Source passage:
The lifetime parameter is not constrained by the impl trait, self type, or predicates

I want to implement std::ops::Index and std::ops::Index::Mut for a graph data structure I have. When getting a node, the graph returns a struct NodeRef or NodeMut which takes a reference to the graph itself. But I can't figure out how (and GAT's don't seem to help either) how to get the lifetime of 'graph to be taken into account:

impl<'graph, M: 'static> std::ops::Index<NodeHandle> for SceneGraph<M> {
    type Output = NodeRef<'graph, M>;

    fn index(&self, handle: NodeHandle) -> &Self::Output {
        &self.get_node(handle).expect("handle to be valid")
    }
}

This gives the error:

the lifetime parameter `'graph` is not constrained by the impl trait, self type, or predicates

Effectively, 'graph is for the duration of the SceneGraph struct that the Index trait is being implemented on. How can I make this happen?

As currently standing, the implementation doesn't make sense because it says that the output type has lifetime 'graph independent of what 'graph the caller chooses. This surely must be wrong – based on your description, the lifetime pretty much does depend on M.

However, neither M nor SceneGraph itself seems to have any lifetime parameters. Do you want the return type to be tied to the (implicit) lifetime of the self reference? Because you would write that using GATs (Output would have to have a lifetime parameter).

Required action:
Reproduce the full text about the Rust lifetime error word for word. Rely only on the text about the Rust lifetime error.

Input data:
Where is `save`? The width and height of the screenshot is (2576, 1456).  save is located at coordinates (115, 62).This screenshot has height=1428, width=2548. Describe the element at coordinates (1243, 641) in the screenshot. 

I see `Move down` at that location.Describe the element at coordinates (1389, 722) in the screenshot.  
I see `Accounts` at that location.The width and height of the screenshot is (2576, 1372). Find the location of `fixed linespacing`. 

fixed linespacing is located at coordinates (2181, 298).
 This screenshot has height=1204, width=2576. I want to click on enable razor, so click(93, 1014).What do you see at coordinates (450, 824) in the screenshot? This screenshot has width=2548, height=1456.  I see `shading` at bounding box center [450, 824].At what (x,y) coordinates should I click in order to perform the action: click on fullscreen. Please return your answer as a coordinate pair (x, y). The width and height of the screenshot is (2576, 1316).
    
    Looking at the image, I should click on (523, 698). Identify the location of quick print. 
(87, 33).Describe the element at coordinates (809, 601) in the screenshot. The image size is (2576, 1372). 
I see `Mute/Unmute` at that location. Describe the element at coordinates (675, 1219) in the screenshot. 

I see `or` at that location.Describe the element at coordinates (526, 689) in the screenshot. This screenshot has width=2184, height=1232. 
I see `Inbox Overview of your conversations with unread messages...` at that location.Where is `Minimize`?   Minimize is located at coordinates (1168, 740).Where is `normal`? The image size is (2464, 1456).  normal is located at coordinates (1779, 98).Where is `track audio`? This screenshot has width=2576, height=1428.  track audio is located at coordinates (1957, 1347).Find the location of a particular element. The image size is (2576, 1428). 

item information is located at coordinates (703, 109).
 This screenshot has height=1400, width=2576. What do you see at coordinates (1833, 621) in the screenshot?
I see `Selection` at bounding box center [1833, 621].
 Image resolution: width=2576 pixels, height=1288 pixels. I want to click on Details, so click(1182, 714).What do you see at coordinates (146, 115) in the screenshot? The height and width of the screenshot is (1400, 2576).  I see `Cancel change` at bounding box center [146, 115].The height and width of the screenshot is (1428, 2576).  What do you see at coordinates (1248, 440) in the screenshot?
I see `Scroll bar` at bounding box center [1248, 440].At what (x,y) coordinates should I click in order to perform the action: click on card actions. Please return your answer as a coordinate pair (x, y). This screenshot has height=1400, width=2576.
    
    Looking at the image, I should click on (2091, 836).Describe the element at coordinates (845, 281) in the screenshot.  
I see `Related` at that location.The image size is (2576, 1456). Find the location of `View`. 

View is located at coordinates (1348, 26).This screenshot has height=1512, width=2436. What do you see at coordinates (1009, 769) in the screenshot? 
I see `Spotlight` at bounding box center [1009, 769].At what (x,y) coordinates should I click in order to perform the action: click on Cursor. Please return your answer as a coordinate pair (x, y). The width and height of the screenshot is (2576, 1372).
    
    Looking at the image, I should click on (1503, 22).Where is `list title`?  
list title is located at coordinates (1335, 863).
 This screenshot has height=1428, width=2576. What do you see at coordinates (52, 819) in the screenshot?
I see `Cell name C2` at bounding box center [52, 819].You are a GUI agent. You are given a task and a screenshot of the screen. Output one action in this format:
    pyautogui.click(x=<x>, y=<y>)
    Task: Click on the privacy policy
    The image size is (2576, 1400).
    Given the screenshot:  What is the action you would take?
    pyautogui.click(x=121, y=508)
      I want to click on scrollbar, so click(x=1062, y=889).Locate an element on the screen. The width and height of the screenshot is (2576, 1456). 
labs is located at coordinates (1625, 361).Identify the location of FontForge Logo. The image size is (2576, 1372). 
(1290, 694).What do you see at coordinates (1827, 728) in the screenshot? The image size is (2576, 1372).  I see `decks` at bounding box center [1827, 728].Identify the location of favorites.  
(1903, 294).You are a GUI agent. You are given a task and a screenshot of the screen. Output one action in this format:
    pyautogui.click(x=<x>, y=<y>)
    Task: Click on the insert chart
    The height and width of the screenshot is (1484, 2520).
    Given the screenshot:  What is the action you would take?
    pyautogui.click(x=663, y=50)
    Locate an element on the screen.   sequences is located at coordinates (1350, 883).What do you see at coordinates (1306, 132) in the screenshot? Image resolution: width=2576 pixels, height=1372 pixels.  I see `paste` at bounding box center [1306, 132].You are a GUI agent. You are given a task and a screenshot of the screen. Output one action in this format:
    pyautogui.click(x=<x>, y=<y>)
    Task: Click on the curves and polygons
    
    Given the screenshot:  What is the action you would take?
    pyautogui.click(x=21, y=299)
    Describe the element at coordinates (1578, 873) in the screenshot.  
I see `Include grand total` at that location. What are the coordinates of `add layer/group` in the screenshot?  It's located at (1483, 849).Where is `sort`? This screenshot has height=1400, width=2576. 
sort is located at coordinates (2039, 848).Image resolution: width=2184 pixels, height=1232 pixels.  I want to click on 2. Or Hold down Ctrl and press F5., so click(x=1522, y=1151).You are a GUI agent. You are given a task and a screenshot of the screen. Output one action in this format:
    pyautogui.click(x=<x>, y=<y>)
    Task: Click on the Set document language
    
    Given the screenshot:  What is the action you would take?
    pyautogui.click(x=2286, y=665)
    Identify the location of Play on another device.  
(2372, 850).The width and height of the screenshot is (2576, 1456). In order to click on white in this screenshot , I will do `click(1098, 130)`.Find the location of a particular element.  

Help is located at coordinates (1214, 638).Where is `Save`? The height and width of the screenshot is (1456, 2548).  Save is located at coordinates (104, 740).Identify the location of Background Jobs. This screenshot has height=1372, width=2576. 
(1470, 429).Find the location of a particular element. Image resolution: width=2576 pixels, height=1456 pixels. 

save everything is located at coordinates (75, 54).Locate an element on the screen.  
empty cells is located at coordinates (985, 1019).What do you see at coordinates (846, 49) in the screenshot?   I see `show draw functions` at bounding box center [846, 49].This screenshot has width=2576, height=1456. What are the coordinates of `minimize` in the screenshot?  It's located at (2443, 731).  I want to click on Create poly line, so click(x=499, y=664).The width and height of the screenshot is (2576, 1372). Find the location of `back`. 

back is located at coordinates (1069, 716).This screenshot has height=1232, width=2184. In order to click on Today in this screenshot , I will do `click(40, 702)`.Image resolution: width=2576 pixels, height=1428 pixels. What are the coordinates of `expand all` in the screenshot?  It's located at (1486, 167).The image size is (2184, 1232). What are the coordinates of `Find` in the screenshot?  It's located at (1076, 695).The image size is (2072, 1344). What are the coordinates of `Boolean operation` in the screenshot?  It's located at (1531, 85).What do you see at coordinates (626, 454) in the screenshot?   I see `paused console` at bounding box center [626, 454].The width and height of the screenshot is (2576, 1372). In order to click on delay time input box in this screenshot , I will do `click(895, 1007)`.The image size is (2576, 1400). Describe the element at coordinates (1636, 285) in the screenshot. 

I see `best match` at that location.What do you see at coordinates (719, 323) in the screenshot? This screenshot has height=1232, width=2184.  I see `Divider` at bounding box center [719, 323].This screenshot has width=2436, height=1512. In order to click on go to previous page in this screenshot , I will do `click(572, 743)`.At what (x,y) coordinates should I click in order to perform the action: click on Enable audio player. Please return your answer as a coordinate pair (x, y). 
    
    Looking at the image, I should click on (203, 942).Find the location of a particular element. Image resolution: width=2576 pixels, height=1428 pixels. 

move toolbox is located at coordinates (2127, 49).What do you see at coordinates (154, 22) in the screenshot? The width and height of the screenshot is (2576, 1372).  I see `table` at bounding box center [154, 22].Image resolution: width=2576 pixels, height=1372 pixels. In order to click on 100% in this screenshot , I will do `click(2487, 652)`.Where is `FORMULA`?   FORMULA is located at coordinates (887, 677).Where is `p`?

Solution for this task:
The lifetime parameter is not constrained by the impl trait, self type, or predicates

I want to implement std::ops::Index and std::ops::Index::Mut for a graph data structure I have. When getting a node, the graph returns a struct NodeRef or NodeMut which takes a reference to the graph itself. But I can't figure out how (and GAT's don't seem to help either) how to get the lifetime of 'graph to be taken into account:

impl<'graph, M: 'static> std::ops::Index<NodeHandle> for SceneGraph<M> {
    type Output = NodeRef<'graph, M>;

    fn index(&self, handle: NodeHandle) -> &Self::Output {
        &self.get_node(handle).expect("handle to be valid")
    }
}

This gives the error:

the lifetime parameter `'graph` is not constrained by the impl trait, self type, or predicates

Effectively, 'graph is for the duration of the SceneGraph struct that the Index trait is being implemented on. How can I make this happen?

As currently standing, the implementation doesn't make sense because it says that the output type has lifetime 'graph independent of what 'graph the caller chooses. This surely must be wrong – based on your description, the lifetime pretty much does depend on M.

However, neither M nor SceneGraph itself seems to have any lifetime parameters. Do you want the return type to be tied to the (implicit) lifetime of the self reference? Because you would write that using GATs (Output would have to have a lifetime parameter).